DebugPointer
Published on

Regex for CIN validation

Regex for CIN validation

CIN stands for Corporate Identification Number and is a unique 21-digit alphanumeric code assigned to a company by the Ministry of Corporate Affairs (MCA) in India. It is used to identify the company and is a part of the company's registration documents. In this article let's understand how we can create a regex for CIN and how regex can be matched for CIN number.

Regex (short for regular expression) is a powerful tool used for searching and manipulating text. It is composed of a sequence of characters that define a search pattern. Regex can be used to find patterns in large amounts of text, validate user input, and manipulate strings. It is widely used in programming languages, text editors, and command line tools.

Structure of CIN

  • CIN is a 21 digits alpha-numeric code.
    • It starts with either alphabet letter U or L.
    • Next five characters are reserved for digits (0-9).
    • Next two places are occupied by alphabet letters(A-Z-a-z).
    • Next four places are taken by digits(0-9).
    • Next three characters are reserved for alphabet letters (A-Za-z).
    • Next six characters are digits(0-9).
  • It should not contain any special character or whitespaces.

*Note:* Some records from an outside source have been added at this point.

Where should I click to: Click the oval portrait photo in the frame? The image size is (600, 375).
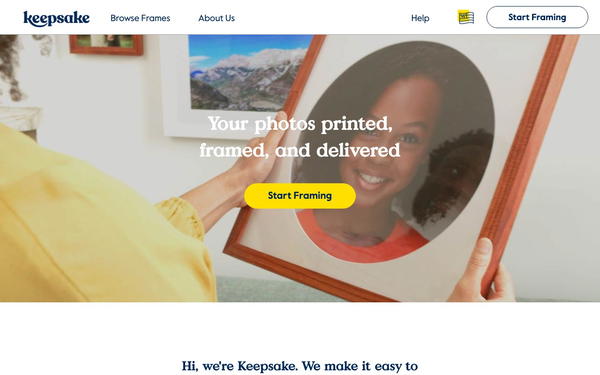pos(392,151)
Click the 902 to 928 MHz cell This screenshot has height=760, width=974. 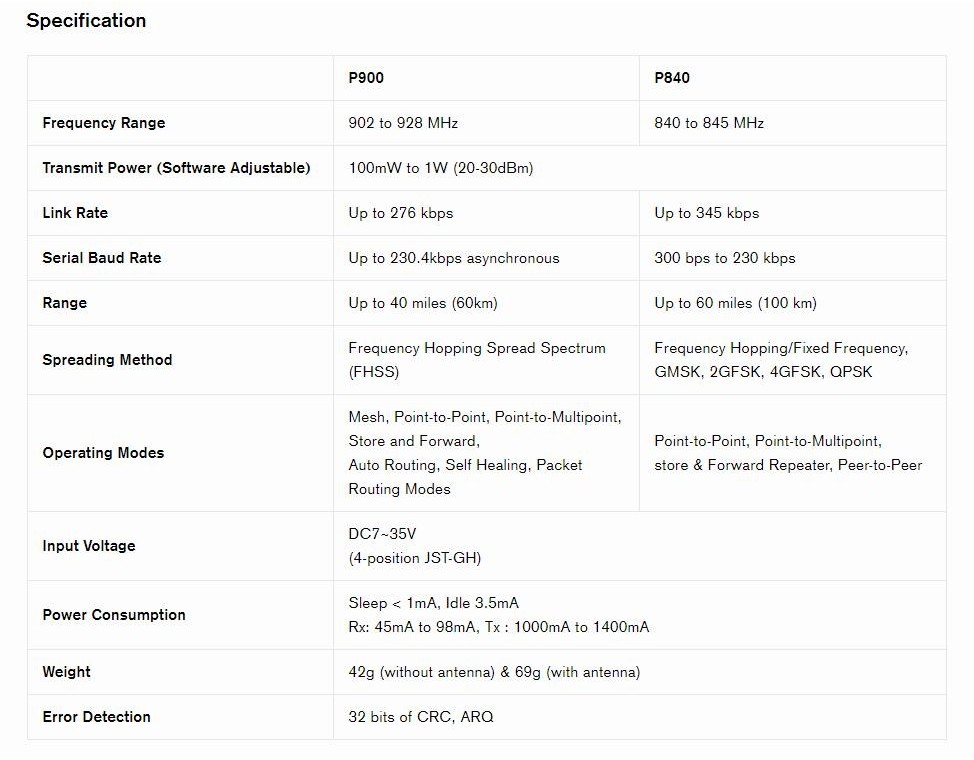coord(403,123)
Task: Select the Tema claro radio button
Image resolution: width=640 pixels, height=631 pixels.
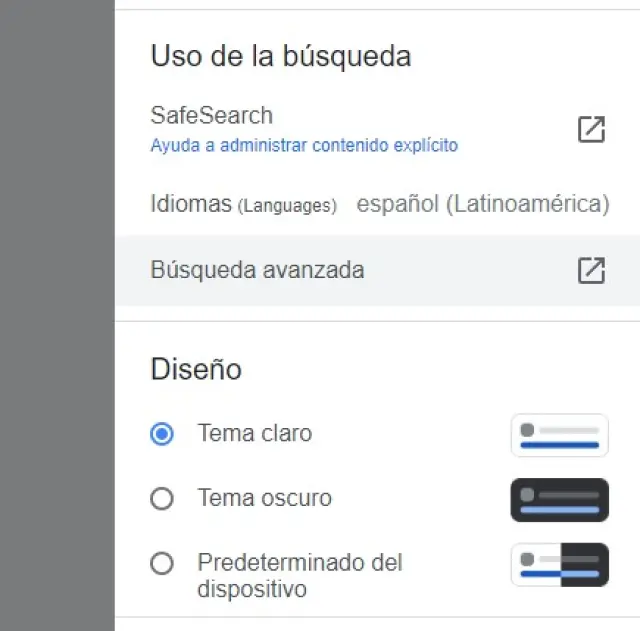Action: 162,434
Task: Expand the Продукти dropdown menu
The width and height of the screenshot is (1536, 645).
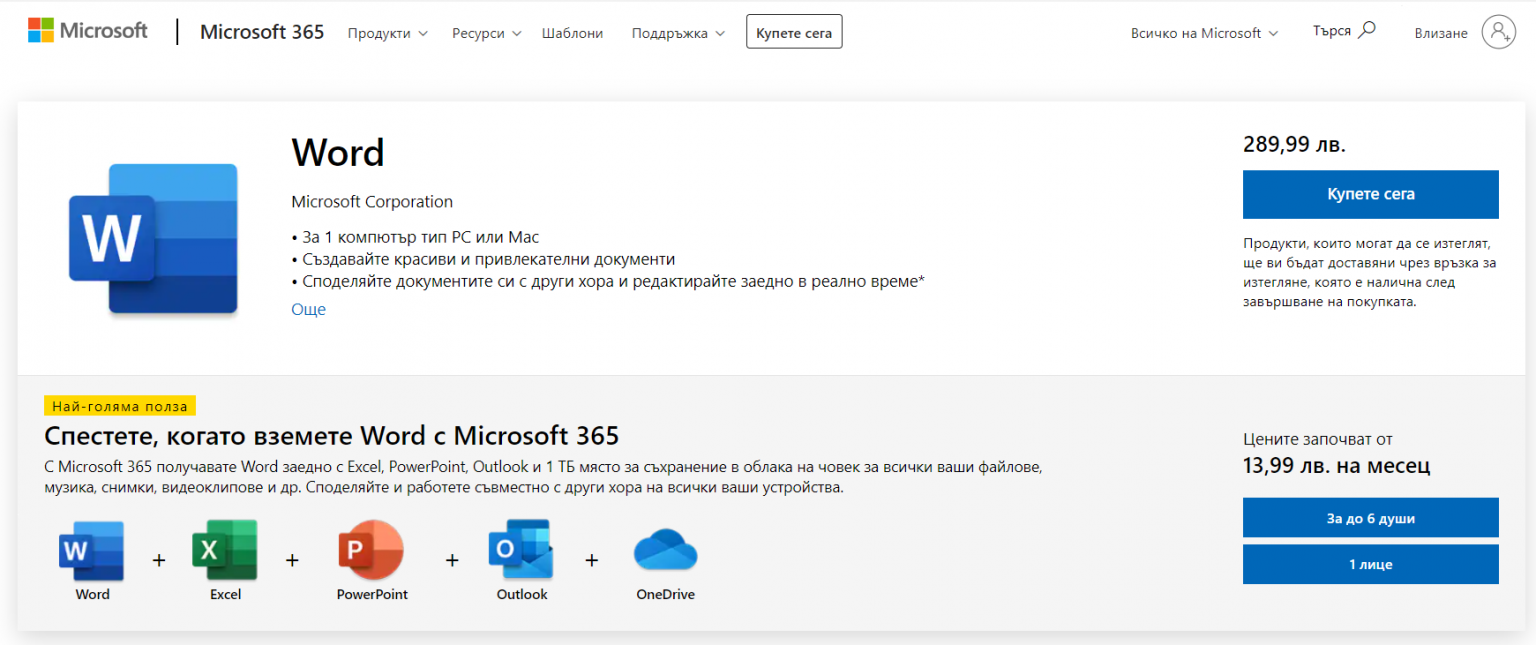Action: (387, 33)
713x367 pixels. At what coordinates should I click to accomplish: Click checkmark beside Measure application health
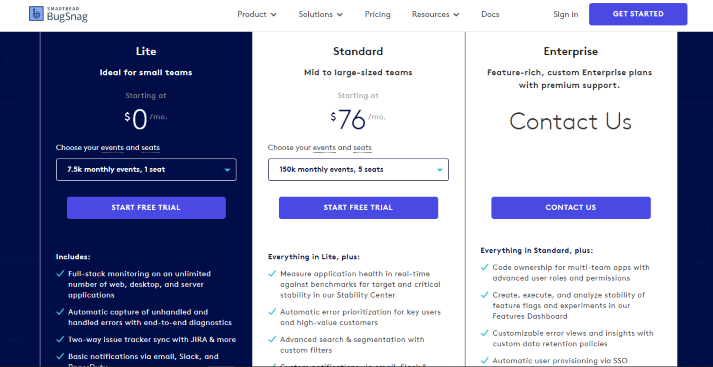(272, 274)
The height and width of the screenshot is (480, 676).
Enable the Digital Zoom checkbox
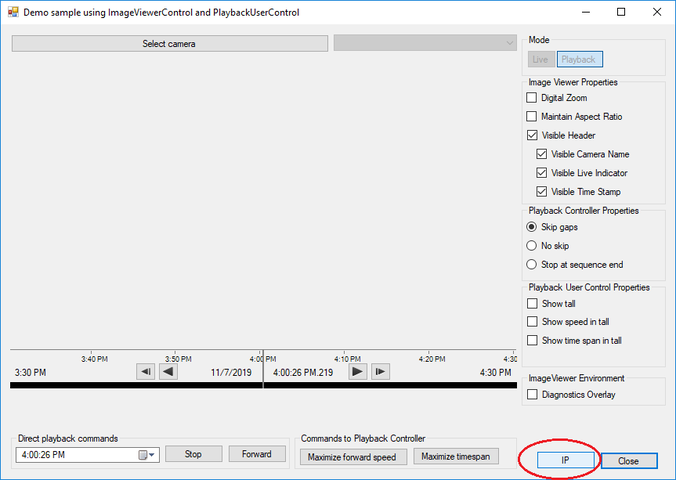(532, 98)
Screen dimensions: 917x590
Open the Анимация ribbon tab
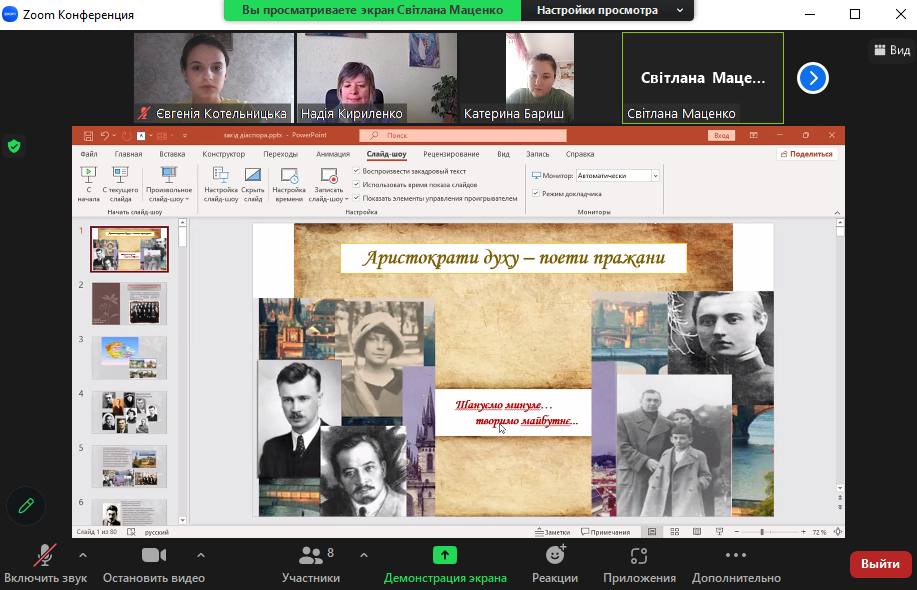332,154
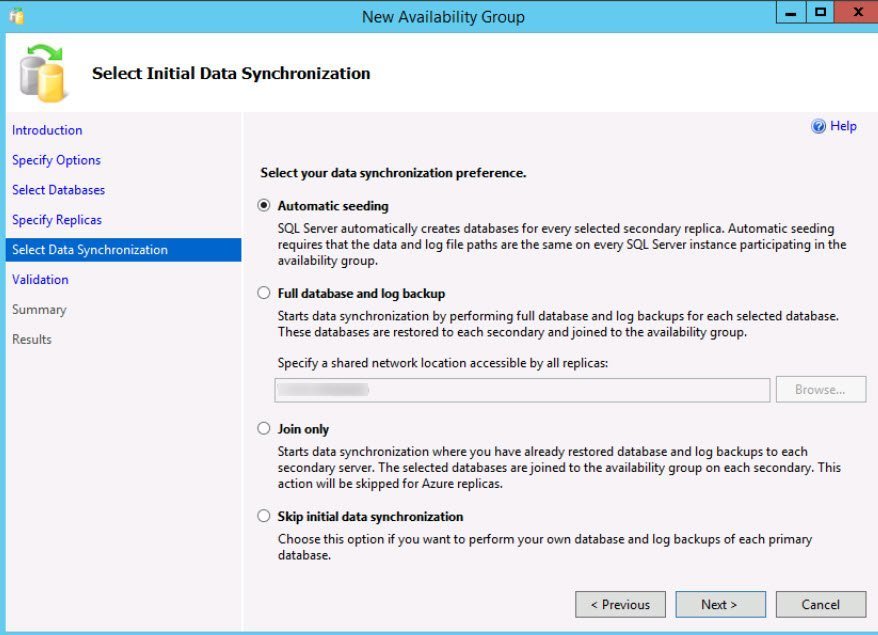
Task: Select the Automatic seeding radio button
Action: (x=264, y=206)
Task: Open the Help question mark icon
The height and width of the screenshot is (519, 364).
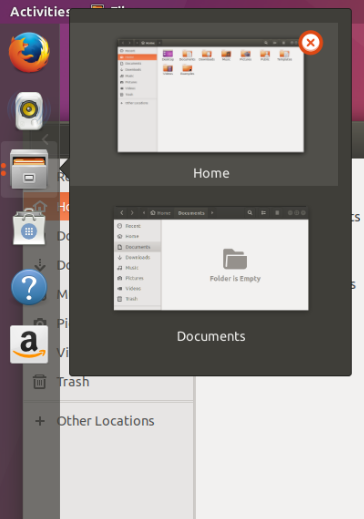Action: tap(29, 287)
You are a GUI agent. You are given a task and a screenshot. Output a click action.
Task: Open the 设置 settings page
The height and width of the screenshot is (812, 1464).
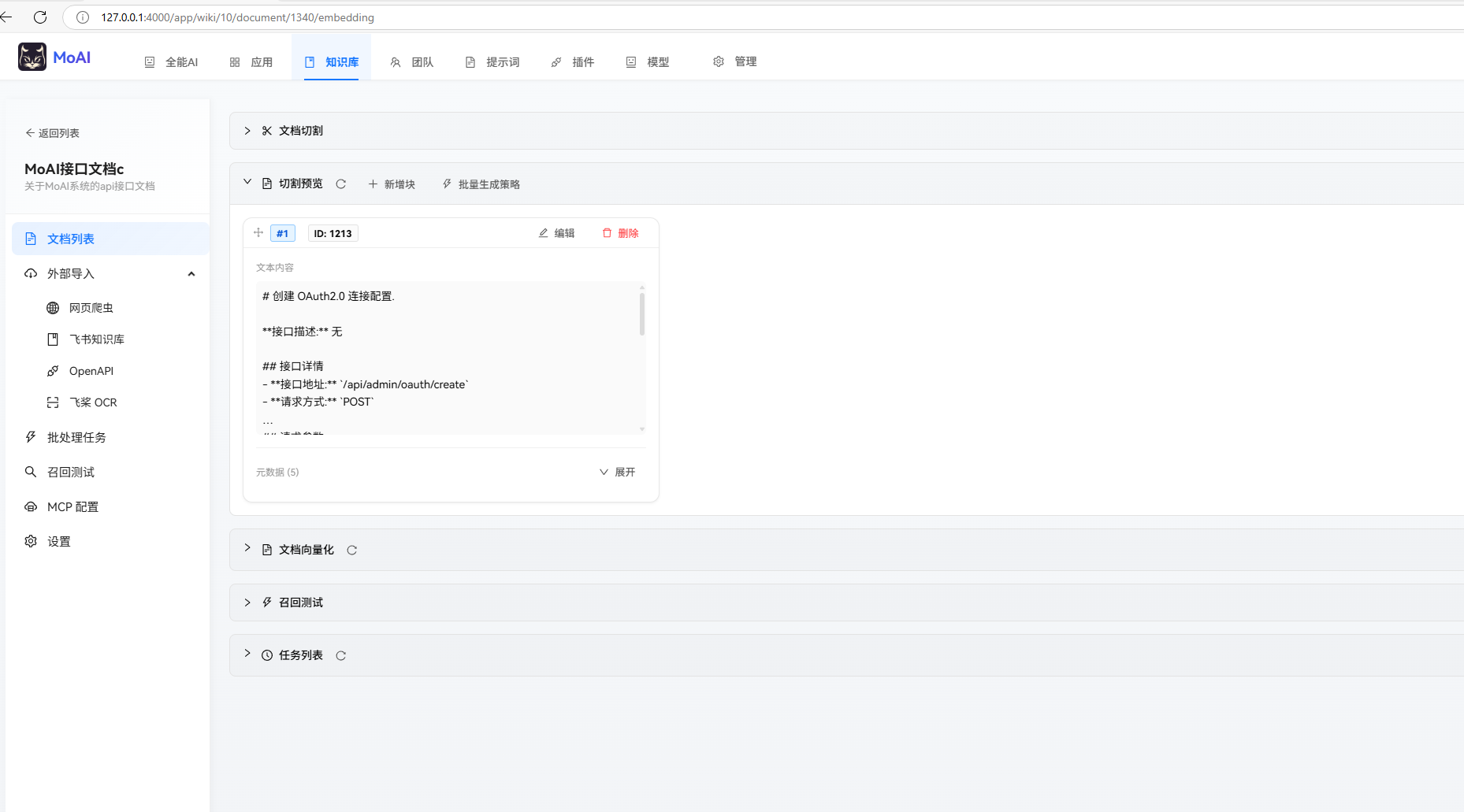58,542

Regex for checking if CIN is valid

Regular Expression-

/^([LUu]{1})([0-9]{5})([A-Za-z]{2})([0-9]{4})([A-Za-z]{3})([0-9]{6})$/gmi

Test string examples for the above regex-

Input StringMatch Output
U12345ASDAS784CDE1234does not match
U43245ZA3424ERE134343matches
U12345AB6784CDE1234does not match
L75645XX2344FFE643322matches

U43245ZA3424ERE134343 L75645XX2344FFE643322 U12345AB6784CDE1234 U12345ASDAS784CDE1234

Here is a detailed explanation of the above regex-

/^([LUu]{1})([0-9]{5})([A-Za-z]{2})([0-9]{4})([A-Za-z]{3})([0-9]{6})$/gmi

1st Capturing Group ([LUu]{1})
Match a single character present in the list below [LUu]
{1} matches the previous token exactly one time (meaningless quantifier)
LUu matches a single character in the list LUu (case insensitive)
2nd Capturing Group ([0-9]{5})
Match a single character present in the list below [0-9]
{5} matches the previous token exactly 5 times
0-9 matches a single character in the range between 0 (index 48) and 9 (index 57) (case insensitive)
3rd Capturing Group ([A-Za-z]{2})
Match a single character present in the list below [A-Za-z]
{2} matches the previous token exactly 2 times
A-Z matches a single character in the range between A (index 65) and Z (index 90) (case insensitive)
a-z matches a single character in the range between a (index 97) and z (index 122) (case insensitive)
4th Capturing Group ([0-9]{4})
Match a single character present in the list below [0-9]
{4} matches the previous token exactly 4 times
0-9 matches a single character in the range between 0 (index 48) and 9 (index 57) (case insensitive)
5th Capturing Group ([A-Za-z]{3})
Match a single character present in the list below [A-Za-z]
{3} matches the previous token exactly 3 times
A-Z matches a single character in the range between A (index 65) and Z (index 90) (case insensitive)
a-z matches a single character in the range between a (index 97) and z (index 122) (case insensitive)
6th Capturing Group ([0-9]{6})
Match a single character present in the list below [0-9]
{6} matches the previous token exactly 6 times
0-9 matches a single character in the range between 0 (index 48) and 9 (index 57) (case insensitive)
$ asserts position at the end of a line
Global pattern flags
g modifier: global. All matches (don't return after first match)
m modifier: multi line. Causes ^ and $ to match the begin/end of each line (not only begin/end of string)
i modifier: insensitive. Case insensitive match (ignores case of [a-zA-Z])

Hope this article was useful to match CIN regex pattern.